Тульча (Тулча) — город в дельте Дуная в 50 км от Измаила, где К. Н. Леонтьев был консулом в 1867–1868 гг. Теперь на территории Румынии.
54
…в брусском бурнусе… — т. е. в белом арабском плаще. Брусса — резиденция турецких султанов на побережье Мраморного моря.
55
Впервые опубликовано в кн.: Архимандрит Киприан. Из неизданных писем Константина Леонтьева. Париж, 1959. С. 9.
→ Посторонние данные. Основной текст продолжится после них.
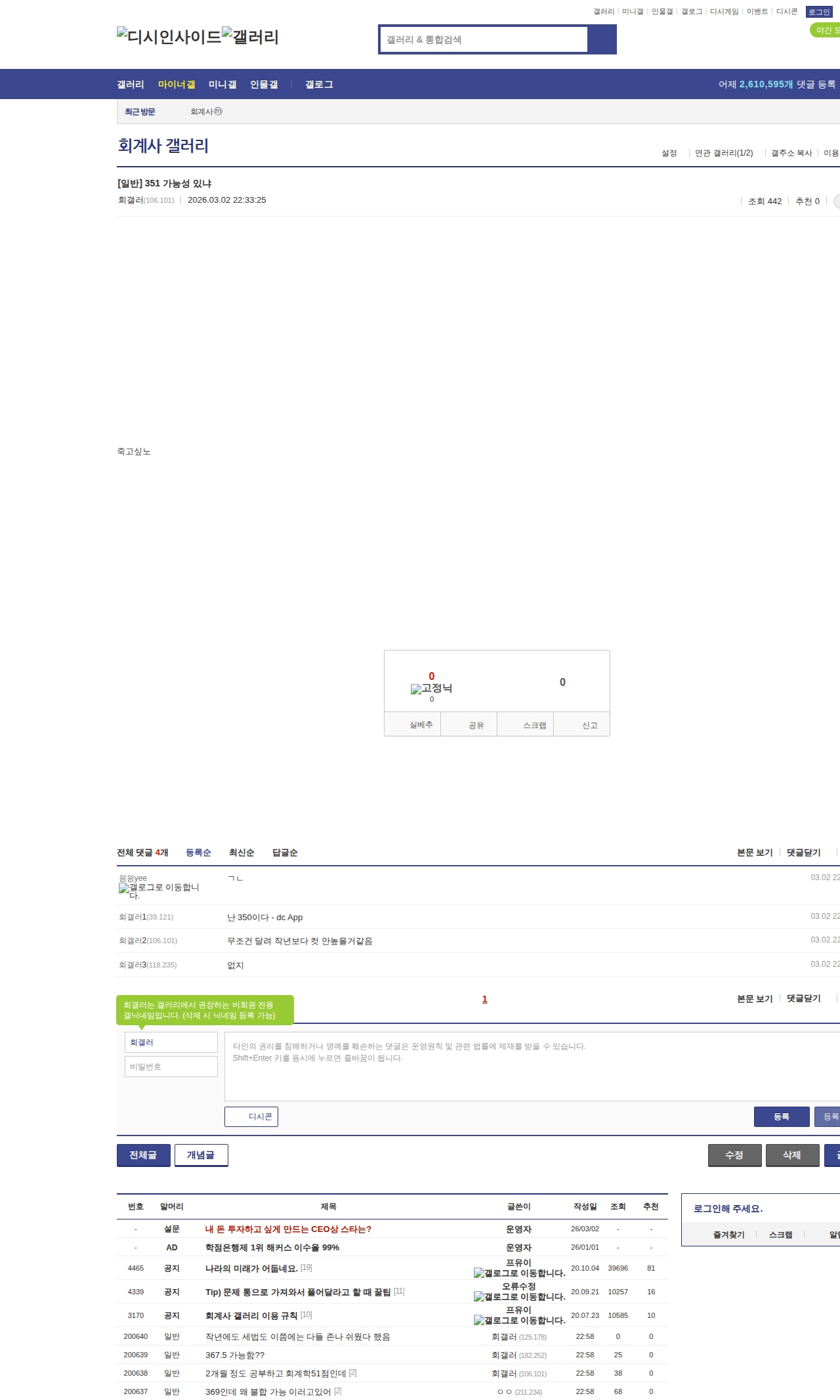The height and width of the screenshot is (1400, 840).
Task: Sort comments by 최신순
Action: pos(242,852)
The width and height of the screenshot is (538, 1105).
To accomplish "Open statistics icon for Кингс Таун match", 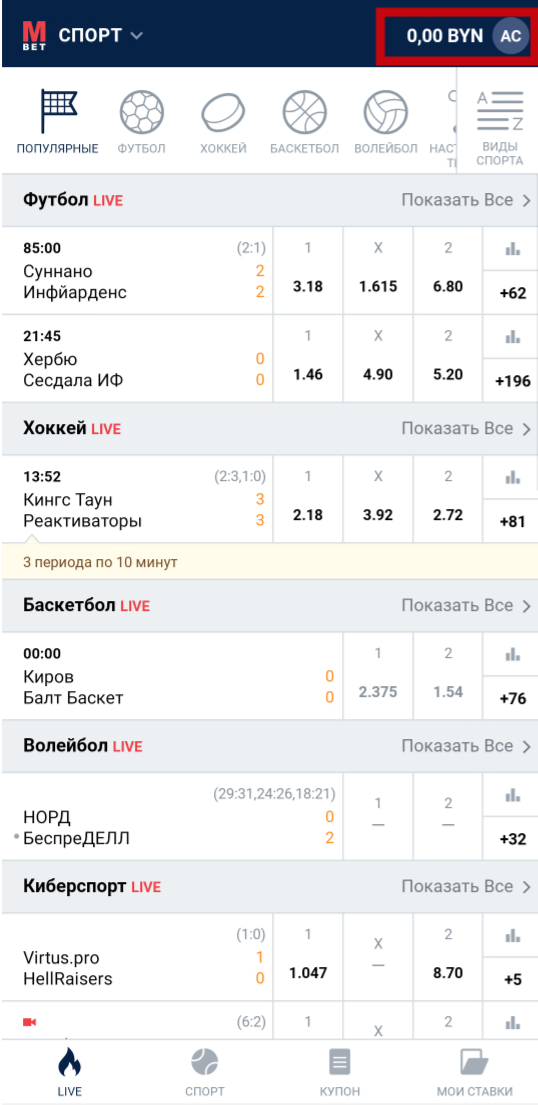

Елизавета Александровна Ону, урожденная Пети де Барон кур (?— 1909). Внучка известного генерала эпохи наполеоновских войн, основателя Николаевской Академии генерального штаба барона А. Г. Жомини, жена М. К. Ону. Очевидно, под влиянием Леонтьева перешла из протестантства в православие. По воспоминаниям Леонтьева, «мадам Ону сверкала умом».
56
…мужа Вашего… — Михаила Константиновича Ону (1835–1901), дипломата, приятеля Леонтьева по посольству в Константинополе. Один из его сослуживцев так вспоминал о нем: «М. К. Ону был весьма интересным и оригинальным человеком. Службу он начал в качестве мальчика для поручений при канцелярии русского главнокомандующего во время венгерской экспедиции 1849 г. На него обратили внимание как на очень способного молодого человека, и он был взят в Россию, где и окончил гимназию, а затем Лазаревский восточный институт и стал большим знатоком не только турецкого, но также и греческого и арабского языков. Начав службу студентом посольства в Константинополе, подвигаясь там по служебной лестнице, сделался первым драгоманом. (…) Потом Ону был назначен, что бывало очень редко с драгоманами, советником того же посольства, а затем посланником в Афины (…). Ону великолепно знал Ближний Восток и в особенности Турцию и турок (…). Женат он был на образованной, но необычайно скучной женщине (…). Ону в своей дипломатической деятельности часто прибегал к совершенно восточным приемам, но применял их с тонкостью и изворотливостью настоящего левантинца (под это понятие подходит все разноязычное разноплеменное иностранное население прежнего Константинополя). Если Ону сплошь и рядом терялся на больших придворных и дипломатических приемах, зато он был блестящ в разговоре с одним или двумя собеседниками, делая иногда замечания, поражающие своей глубокой мудростью и точностью выражения мысли» (Соловьев Ю. Я. Воспоминания дипломата. М., 1959. С. 111–113).